“Vat?”
It could do no harm to give my mother tongue a trial.
“A glass of water.”
“Eh!”
I tried a mixture of the two languages. For what is Dutch after all than a jumble of badly spelled English and German words with the endings lopped off?
“Ein glass of vater.” It was the open sesame.
“Vater?” shrieked the lady with such vehemence that the rooster in the back yard leaped sideways a distance of six feet. “Vater!”
“Ja, vater, bitte.”
A profound silence succeeded, a silence so absolute that one could have heard a fly pass by a hundred feet above. Slowly the lady placed a heavy hand on the intervening gate. A shadow passed over her face, as though she were mentally calculating the strength of resistance of the barrier against a madman. Then, with a bovine snort, she wheeled about and waddled towards the house. Close under the eaves of the cottage hung a tin basin. Snatching it down without a pause, the human steamship set a course for the family anchorage, stooped, dipped up a basinful of that selfsame weed-clogged water that flowed by in abundance at my feet, and tacked back across the yard to offer it to me with a magnanimous sigh of resignation. I quenched my thirst thereafter, in rural Holland, at roadside canals, after the manner of beasts of the field—and Hollanders.

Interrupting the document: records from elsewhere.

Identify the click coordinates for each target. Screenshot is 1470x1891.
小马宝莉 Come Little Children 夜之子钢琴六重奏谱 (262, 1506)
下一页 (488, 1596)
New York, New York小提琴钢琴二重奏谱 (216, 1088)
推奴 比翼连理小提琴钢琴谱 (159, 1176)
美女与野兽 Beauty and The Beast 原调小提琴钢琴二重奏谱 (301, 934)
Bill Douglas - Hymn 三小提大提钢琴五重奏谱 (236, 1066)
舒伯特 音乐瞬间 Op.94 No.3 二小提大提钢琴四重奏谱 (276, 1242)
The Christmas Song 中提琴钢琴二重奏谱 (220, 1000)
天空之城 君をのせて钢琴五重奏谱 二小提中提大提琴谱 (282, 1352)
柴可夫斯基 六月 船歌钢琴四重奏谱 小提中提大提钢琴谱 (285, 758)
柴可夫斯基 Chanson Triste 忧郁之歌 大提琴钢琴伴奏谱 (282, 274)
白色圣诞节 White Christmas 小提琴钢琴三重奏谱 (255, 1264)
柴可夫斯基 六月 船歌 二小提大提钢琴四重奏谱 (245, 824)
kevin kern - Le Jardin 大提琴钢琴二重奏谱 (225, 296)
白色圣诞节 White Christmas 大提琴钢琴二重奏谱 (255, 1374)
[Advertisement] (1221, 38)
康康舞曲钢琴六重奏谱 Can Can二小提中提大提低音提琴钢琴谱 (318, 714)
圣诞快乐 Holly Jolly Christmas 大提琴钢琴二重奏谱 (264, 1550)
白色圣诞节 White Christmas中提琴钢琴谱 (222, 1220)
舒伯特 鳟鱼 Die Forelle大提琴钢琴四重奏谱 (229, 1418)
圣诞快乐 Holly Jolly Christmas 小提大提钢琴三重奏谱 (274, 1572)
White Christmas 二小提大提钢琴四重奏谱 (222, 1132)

Miles away from Haarlem appeared the great flower-farms for which this region is famous and, growing more and more frequent, continued into the very suburbs of the city itself. Across the ultra-fertile plain beyond, the broad highway to Amsterdam ran as straight as a geometrical line. From the city of tulips to where it disappeared in the fog of rising heat waves, the thoroughfare was thronged with vehicles, riders, and, above all, with wheelmen, who, refusing to swerve a hair’s breadth for my convenience, drove me ever and anon into the wayside ditch. The Hollander is, ordinarily, an obliging fellow, and in the main the humble workman or pedestrian is fairly treated. Yet that distinct line of demarkation between the “commoner” and the “upper class” is never obliterated. The American laborer may spend some time in the British Isles without noting this discrimination; he will not be long on the continent before the advantage of his status at home is shown forth in plain relief.